▸ Set problem 1:
Copy the rows of the Records below verbatim, from the first row through the line containing "Open the Produse", inclusive.
**** Page text ****
I recently interacted with a company that needed a dose of customer obsession and a touchpoint analysis. I contacted the company to cancel my service. So a few days later, I was very surprised when I received a phone call that someone was at my house to provide a fix for a reported problem . To top it off, I was billed for the service too, yes after I had cancelled. Touchpoint gone wrong! Hours of calls to fix the seemingly simple issue indicated many more touch points gone wrong. It’s possible this company built and enhanced its systems on schedule, within cost and within scope, but forgot about the customer. Did anyone look at the customer experience overall to see that none of the touchpoints made sense when all linked together from a customer point of view?

How are your touchpoints with customers aligning? If you work in only one area or with one system, chances are your touchpoints are not aligned and the customer is frustrated. We’ve all had a call center agent ask us for information we’ve already entered into the keypad. Frustrating!

My favorite touchpoint-gone-wrong experience this week was with an airline. They informed me, via a mobile app message, that I was eligible to upgrade to first class for an upcoming flight. I’m thinking, “Awesome—free food and more elbow room!” The app tells me to “tap to confirm” and then assigns me a seat in first class. Great, but—when asked to check in online for the flight, I am forced to pay for the upgrade, with no option to turn down the upgrade and take back my original coach seat!
**** Dataset records ****
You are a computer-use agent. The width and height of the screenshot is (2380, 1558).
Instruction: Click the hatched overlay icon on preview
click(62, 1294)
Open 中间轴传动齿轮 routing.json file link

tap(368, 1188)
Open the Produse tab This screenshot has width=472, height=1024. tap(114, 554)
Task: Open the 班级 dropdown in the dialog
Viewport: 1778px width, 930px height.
****
▸ Set problem 2:
Pick up the piece on customer touchpoints above where it stops, carrying it on from its last sentence.

▸ Task result 1:
You are a computer-use agent. The width and height of the screenshot is (2380, 1558).
Instruction: Click the hatched overlay icon on preview
click(62, 1294)
Open 中间轴传动齿轮 routing.json file link

tap(368, 1188)
Open the Produse tab This screenshot has width=472, height=1024. tap(114, 554)

▸ Task result 2:
I know we have all experienced this lack of alignment between systems and processes. Where is the BA role in this? Everywhere!

As customers, our expectations are increasingly becoming more refined and we no longer accept these frustrating and inappropriate experiences. We start to lose trust in the organization and look for other options—companies that deliver better experiences.

As BAs, we’re responsible for helping our stakeholders discover and explore customer touchpoints. It’s our job to be obsessed with our customers and make recommendations to improve the customer experience.

Are you ready to take back touchpoint analysis?